*** INPUT FOR THIS TASK ***
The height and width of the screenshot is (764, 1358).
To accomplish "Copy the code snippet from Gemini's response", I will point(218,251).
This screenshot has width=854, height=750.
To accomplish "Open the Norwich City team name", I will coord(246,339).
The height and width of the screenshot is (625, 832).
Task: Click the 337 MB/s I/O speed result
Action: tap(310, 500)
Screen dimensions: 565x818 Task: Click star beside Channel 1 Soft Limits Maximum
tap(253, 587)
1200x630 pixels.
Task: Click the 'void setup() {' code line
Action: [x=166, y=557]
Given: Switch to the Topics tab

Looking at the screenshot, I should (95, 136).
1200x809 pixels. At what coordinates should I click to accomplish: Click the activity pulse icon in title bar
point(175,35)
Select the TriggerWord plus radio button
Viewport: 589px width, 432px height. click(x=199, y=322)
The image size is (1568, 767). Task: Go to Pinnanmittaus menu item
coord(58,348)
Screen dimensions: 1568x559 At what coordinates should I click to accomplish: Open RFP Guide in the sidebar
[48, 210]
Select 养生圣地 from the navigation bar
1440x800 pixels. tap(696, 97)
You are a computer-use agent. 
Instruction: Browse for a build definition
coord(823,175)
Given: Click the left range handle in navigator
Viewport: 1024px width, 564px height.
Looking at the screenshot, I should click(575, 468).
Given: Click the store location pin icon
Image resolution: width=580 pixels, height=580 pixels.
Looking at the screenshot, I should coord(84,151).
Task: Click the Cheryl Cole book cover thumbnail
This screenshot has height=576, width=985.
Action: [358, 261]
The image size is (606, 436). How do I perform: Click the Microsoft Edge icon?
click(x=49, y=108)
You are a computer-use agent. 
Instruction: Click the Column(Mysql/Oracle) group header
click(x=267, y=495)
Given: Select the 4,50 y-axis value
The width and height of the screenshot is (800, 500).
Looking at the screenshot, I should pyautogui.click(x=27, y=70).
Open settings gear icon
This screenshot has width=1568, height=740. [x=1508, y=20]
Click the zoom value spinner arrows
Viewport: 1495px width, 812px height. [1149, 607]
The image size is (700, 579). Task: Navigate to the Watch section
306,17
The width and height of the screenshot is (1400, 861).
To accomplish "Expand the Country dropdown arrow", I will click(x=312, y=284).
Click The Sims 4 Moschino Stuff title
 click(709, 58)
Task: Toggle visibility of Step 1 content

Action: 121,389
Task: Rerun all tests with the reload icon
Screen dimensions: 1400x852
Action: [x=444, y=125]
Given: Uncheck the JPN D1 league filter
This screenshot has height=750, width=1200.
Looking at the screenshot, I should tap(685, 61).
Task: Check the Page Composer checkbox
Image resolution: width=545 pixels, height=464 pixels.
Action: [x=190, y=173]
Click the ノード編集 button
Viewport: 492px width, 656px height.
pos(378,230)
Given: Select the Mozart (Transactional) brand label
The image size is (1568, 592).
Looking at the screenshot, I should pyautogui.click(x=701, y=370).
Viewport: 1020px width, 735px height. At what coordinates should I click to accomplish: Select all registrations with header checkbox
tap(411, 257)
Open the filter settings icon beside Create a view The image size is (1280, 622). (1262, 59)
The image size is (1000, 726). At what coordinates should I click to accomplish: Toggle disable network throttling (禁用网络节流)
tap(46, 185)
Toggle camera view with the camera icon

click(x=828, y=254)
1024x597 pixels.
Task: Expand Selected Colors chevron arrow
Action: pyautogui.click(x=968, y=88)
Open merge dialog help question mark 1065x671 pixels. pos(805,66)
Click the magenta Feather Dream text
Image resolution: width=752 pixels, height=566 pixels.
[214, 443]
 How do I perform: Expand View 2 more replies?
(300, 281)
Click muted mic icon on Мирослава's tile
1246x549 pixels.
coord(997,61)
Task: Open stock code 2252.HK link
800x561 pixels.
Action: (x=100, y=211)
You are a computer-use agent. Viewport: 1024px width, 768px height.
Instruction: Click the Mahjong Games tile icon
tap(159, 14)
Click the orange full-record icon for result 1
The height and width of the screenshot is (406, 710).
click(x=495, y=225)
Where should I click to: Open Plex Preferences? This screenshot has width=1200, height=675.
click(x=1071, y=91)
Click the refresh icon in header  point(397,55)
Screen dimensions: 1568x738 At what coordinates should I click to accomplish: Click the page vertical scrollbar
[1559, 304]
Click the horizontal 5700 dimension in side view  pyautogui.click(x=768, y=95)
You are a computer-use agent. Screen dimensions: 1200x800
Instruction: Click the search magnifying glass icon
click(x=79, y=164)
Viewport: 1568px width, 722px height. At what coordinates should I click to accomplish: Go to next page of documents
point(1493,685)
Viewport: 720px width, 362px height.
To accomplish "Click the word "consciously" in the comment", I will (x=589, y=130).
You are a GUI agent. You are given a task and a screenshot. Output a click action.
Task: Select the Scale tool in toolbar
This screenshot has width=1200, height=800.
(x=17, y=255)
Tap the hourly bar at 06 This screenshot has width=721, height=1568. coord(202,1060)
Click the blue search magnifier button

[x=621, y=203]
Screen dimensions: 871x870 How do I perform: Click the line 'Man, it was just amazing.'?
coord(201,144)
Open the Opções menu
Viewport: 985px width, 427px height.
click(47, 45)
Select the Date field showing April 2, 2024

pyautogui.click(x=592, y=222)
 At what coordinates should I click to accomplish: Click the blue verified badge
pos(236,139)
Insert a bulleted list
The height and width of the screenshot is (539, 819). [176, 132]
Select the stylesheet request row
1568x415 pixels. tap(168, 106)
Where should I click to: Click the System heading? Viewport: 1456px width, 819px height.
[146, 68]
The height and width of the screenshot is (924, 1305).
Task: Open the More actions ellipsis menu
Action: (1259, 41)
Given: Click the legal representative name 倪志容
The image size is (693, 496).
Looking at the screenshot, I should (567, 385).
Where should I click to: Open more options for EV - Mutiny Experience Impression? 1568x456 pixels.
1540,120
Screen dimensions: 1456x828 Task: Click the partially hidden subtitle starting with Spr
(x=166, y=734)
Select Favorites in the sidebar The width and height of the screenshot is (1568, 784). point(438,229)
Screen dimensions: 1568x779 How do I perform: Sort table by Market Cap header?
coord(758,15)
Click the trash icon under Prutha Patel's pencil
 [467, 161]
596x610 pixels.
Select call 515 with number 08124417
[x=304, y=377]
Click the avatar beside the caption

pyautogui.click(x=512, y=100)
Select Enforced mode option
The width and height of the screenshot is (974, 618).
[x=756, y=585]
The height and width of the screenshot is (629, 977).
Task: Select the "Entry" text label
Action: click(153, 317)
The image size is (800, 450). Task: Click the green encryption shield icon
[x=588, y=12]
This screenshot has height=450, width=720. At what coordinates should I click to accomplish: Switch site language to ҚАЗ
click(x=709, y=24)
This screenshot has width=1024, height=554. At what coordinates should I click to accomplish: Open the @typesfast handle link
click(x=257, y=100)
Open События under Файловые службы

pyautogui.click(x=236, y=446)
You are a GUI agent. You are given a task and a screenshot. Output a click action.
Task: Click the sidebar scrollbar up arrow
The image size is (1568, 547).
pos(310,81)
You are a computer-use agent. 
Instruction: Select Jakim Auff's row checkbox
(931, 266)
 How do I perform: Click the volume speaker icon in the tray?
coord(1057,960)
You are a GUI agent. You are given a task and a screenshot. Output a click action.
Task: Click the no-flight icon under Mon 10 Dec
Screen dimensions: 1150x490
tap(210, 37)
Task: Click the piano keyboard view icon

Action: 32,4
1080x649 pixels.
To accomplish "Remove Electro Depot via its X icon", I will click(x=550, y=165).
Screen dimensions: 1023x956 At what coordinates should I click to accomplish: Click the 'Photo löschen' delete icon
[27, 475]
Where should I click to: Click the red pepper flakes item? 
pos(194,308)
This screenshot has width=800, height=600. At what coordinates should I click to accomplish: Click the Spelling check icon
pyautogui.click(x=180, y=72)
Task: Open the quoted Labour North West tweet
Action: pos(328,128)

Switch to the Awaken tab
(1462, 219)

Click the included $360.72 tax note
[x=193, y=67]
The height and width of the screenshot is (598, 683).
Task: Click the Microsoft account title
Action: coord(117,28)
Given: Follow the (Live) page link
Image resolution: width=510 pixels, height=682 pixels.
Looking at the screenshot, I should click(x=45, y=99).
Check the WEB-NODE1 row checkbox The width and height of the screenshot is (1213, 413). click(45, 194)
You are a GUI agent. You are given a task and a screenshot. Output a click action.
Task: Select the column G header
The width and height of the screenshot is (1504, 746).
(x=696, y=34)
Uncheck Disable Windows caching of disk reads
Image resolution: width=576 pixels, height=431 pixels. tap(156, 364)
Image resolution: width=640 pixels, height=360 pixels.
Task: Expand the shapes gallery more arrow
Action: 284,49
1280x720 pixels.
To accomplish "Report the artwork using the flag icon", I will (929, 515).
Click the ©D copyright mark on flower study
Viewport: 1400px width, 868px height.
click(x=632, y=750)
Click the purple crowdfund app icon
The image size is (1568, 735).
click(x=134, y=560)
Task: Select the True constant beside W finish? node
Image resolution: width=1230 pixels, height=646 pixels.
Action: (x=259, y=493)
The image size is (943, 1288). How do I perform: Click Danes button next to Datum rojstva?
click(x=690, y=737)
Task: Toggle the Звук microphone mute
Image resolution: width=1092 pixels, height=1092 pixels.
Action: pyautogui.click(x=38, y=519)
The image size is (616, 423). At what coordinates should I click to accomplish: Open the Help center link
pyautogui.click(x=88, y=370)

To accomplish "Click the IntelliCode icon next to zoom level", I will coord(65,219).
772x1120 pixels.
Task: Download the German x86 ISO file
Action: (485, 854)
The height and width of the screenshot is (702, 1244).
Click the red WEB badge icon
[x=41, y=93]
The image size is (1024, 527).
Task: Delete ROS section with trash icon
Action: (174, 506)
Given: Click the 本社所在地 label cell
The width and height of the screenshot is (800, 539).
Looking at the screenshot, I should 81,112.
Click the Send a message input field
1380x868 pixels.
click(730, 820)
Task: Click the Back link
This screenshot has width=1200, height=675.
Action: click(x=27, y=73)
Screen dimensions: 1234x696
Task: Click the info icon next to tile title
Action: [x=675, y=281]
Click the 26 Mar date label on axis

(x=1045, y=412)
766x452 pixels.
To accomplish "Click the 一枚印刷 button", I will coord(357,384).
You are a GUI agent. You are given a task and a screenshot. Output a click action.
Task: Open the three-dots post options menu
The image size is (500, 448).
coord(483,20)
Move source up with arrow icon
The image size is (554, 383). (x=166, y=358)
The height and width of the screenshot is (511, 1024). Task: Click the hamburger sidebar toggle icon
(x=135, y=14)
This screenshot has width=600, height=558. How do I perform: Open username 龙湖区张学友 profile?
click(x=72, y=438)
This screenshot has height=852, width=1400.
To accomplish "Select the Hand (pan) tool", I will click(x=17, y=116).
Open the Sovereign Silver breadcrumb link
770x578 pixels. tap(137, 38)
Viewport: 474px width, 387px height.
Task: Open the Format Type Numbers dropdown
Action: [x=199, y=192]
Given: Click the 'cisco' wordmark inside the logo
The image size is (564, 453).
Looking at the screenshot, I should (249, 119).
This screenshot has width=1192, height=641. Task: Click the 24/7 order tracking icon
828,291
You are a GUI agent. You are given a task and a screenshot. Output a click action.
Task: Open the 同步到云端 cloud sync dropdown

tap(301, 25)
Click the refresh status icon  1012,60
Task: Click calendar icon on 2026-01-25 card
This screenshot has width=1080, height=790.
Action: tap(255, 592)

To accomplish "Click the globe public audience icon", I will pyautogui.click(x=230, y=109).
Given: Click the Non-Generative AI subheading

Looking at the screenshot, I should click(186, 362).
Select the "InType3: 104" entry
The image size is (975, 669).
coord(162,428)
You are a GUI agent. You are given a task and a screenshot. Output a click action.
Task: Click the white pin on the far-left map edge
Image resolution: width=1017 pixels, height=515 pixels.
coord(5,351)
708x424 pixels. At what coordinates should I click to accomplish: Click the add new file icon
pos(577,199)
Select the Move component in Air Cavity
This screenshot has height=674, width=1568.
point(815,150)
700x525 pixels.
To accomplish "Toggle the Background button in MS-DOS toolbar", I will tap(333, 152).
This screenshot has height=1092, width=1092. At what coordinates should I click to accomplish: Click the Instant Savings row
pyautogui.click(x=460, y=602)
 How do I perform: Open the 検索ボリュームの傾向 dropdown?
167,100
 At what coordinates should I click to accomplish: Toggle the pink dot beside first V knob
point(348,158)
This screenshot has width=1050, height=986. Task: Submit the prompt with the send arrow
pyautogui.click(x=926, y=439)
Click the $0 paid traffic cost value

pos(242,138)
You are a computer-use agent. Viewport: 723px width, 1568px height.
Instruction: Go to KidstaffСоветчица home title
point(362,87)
*** End of INPUT FOR THIS TASK ***
▶ [EXERCISE INSTRUCTIONS]: Scan the data above for the string "toolbar" and copy each line where it appears.

▶ [ANSWER BOX]:
Task: Select the Scale tool in toolbar
To accomplish "Toggle the Background button in MS-DOS toolbar", I will tap(333, 152).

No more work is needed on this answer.